Severability. If any provision of this Agreement is held invalid or unenforceable, the remainder of this Agreement will remain in full force and effect.
Mutual Drafting. Any ambiguity or inconsistency in this Agreement is to be resolved in accordance with the most reasonable construction and not strictly for or against either party by virtue of that party’s author-ship.
Headings. Section headings are provided for convenience only and do not affect the meaning of any terms.
Integration. This Agreement comprises the entire understanding of the parties and supersedes all prior agreement and understandings.
Client Content – all materials, information, photography, writings and other creative content provided by the Client for use in the preparation of and/or incorporation in the Deliverables.
Third Party Materials – works that are incorporated into the Final Deliverables, but not created by Design Firm or owned by Client.

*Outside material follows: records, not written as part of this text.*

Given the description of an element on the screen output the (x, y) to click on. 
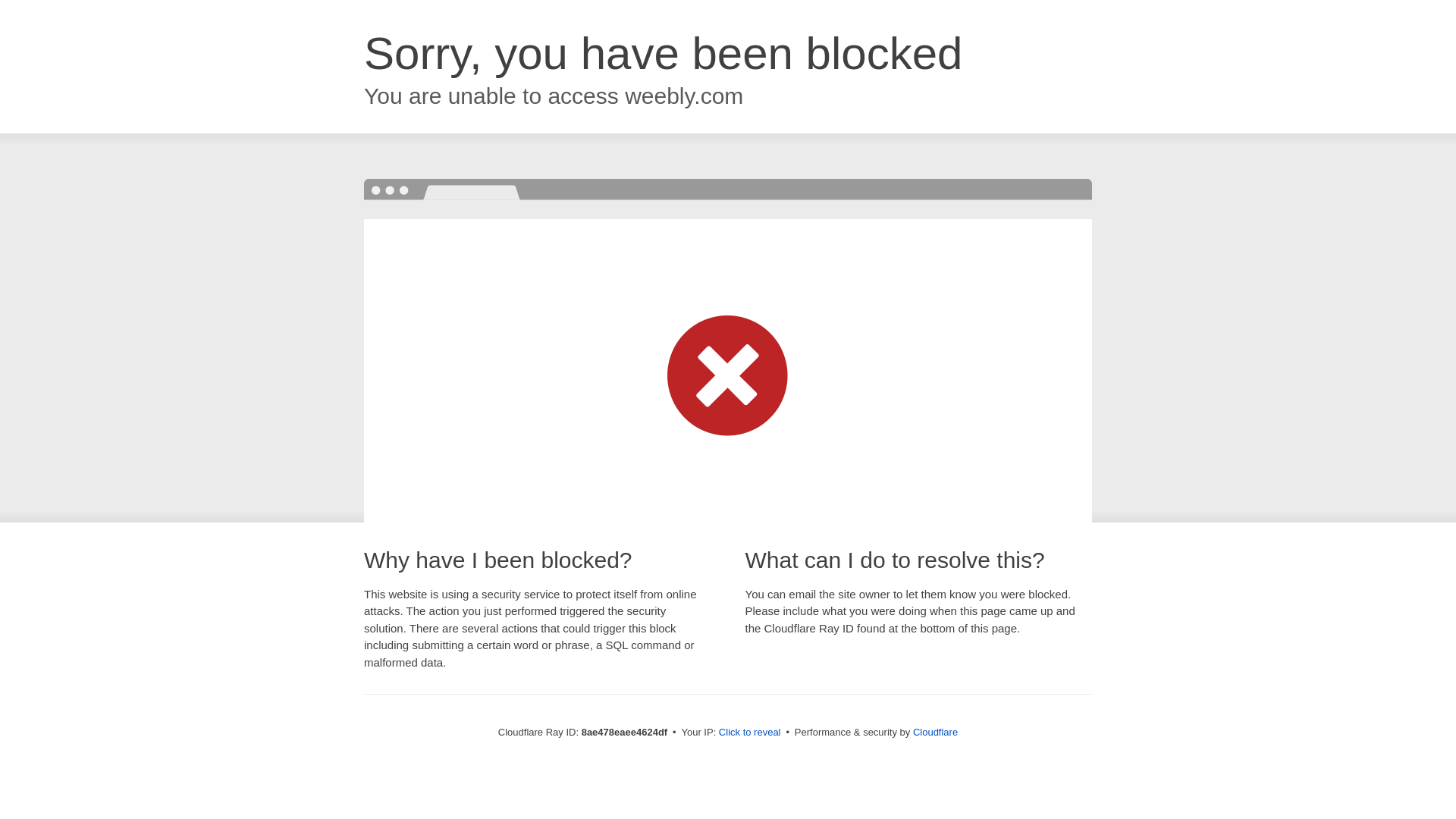
Click to reveal (749, 732)
Cloudflare (935, 731)
Given the description of an element on the screen output the (x, y) to click on. 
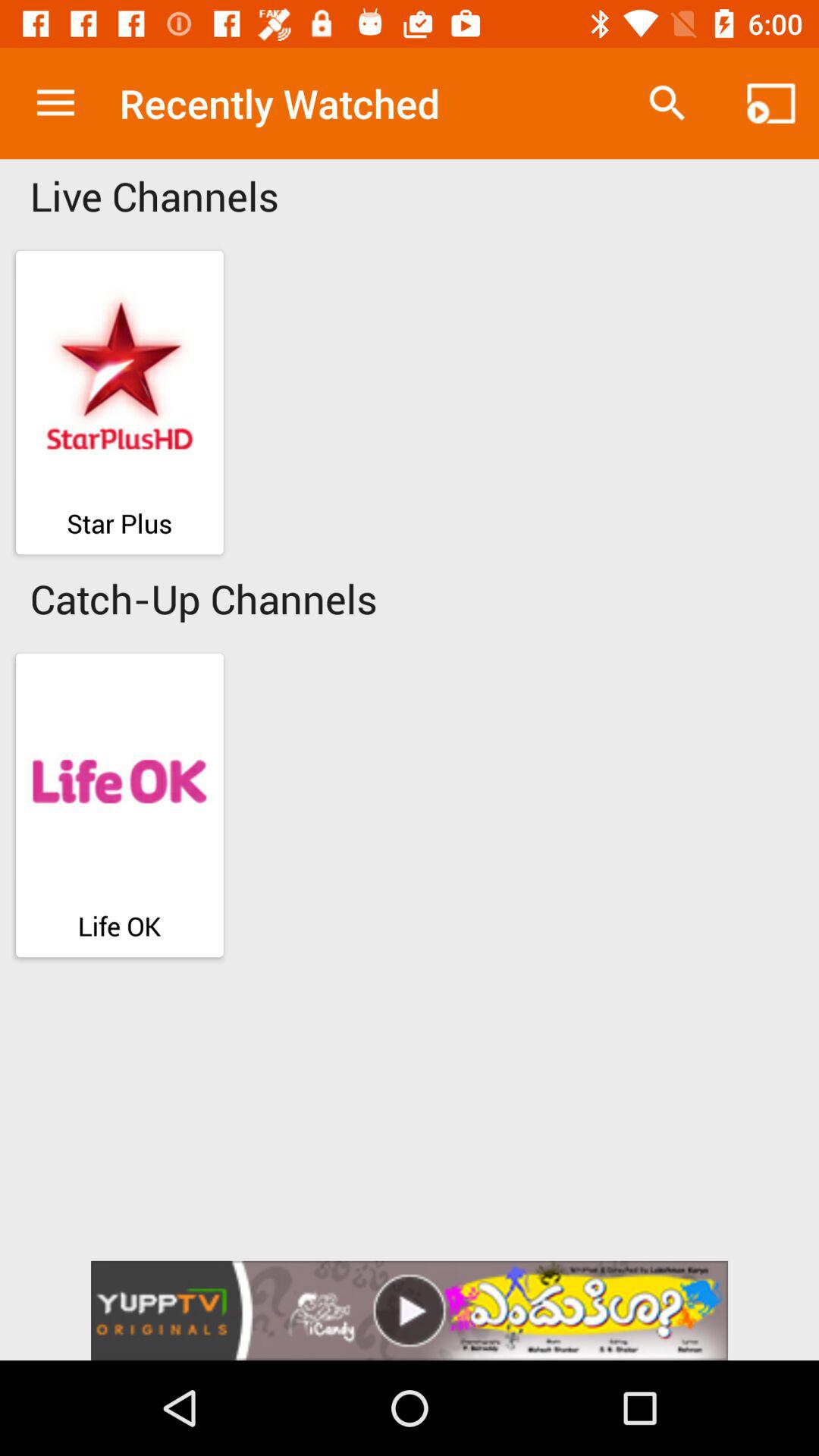
go down (409, 1310)
Given the description of an element on the screen output the (x, y) to click on. 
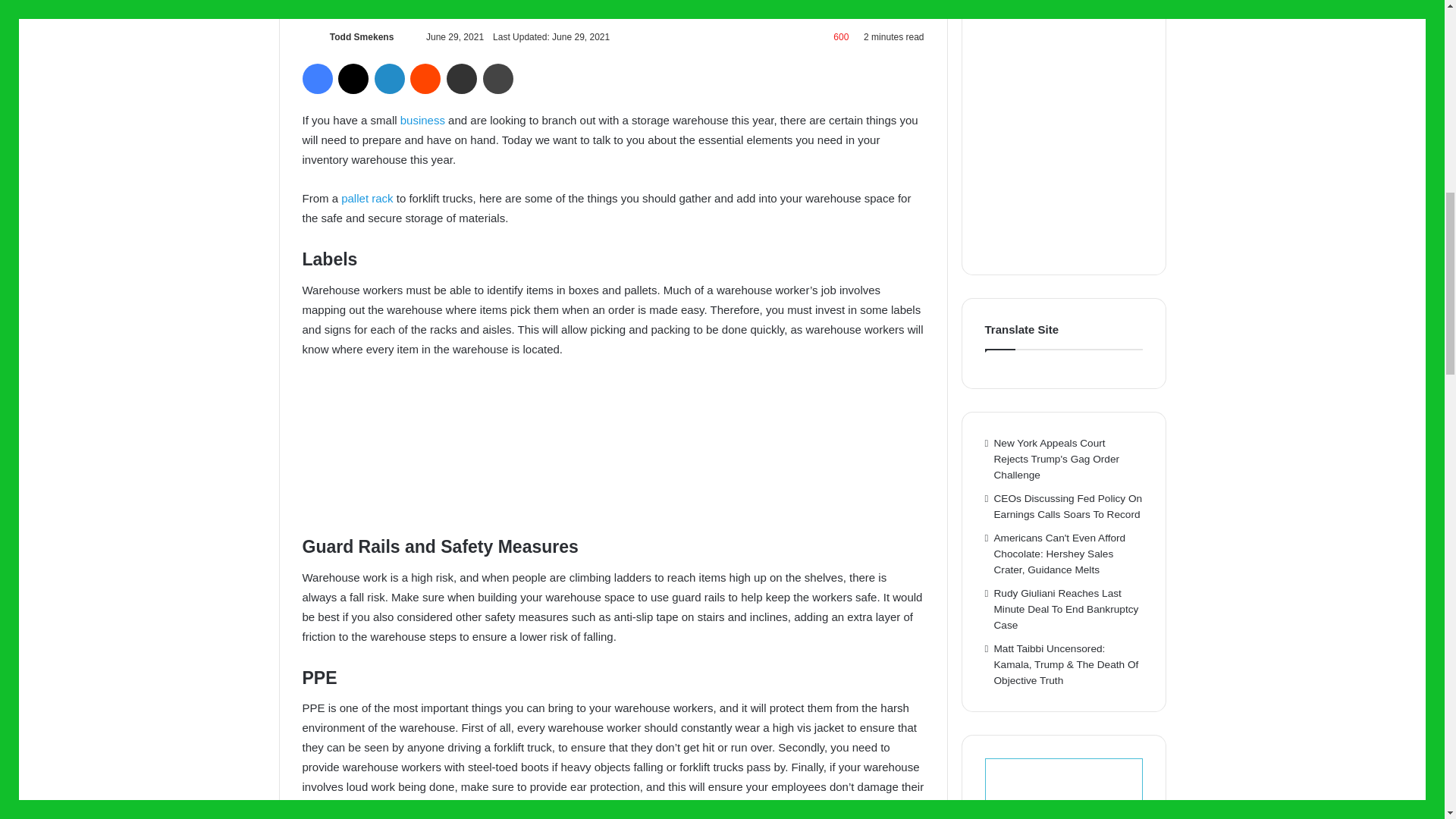
business (422, 119)
Todd Smekens (361, 36)
LinkedIn (389, 78)
Facebook (316, 78)
Reddit (425, 78)
Share via Email (461, 78)
Print (498, 78)
Facebook (316, 78)
Todd Smekens (361, 36)
X (352, 78)
X (352, 78)
Share via Email (461, 78)
Reddit (425, 78)
Print (498, 78)
LinkedIn (389, 78)
Given the description of an element on the screen output the (x, y) to click on. 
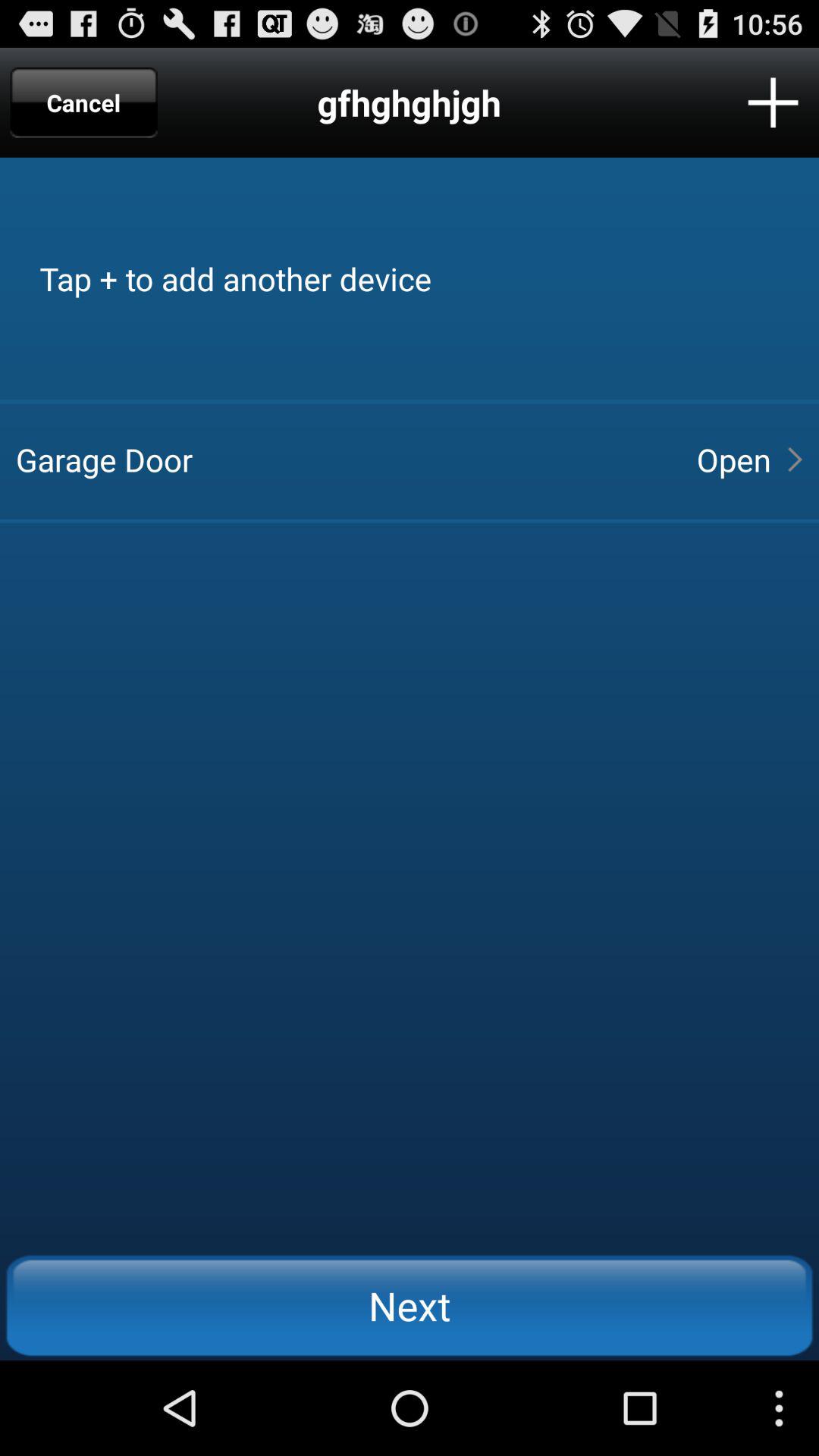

Third Party Materials includes, for example, stock photography, illustration, fonts, etc.
Preliminary Works – all artwork including, but not limited to, concepts, sketches, visual presentations, or other alternate or preliminary designs and documents developed by Design Firm and which may or may not be shown and or delivered to Client for consideration but do not form part of the Final Art.
Deliverables – the services and work product specified in the Statement of Work to be delivered by Design Firm to Client, in the form and media specified in the Proposal.
Final Deliverables – the final versions of Deliverables provided by Design Firm and accepted by Client.
Completing the checkout process for this or any other service listed on this website constitutes as an acceptance of terms. Completion of checkout process also binds Mergen Design, LLC to the terms of the agreement as well. By completing payment for this product/service, client guarantees that they have the full authority to enter into this Agreement and to bind your respective party to all of the terms and conditions of this Agreement.
Thank you for choosing Mergen Design LLC! We look forward to working with you!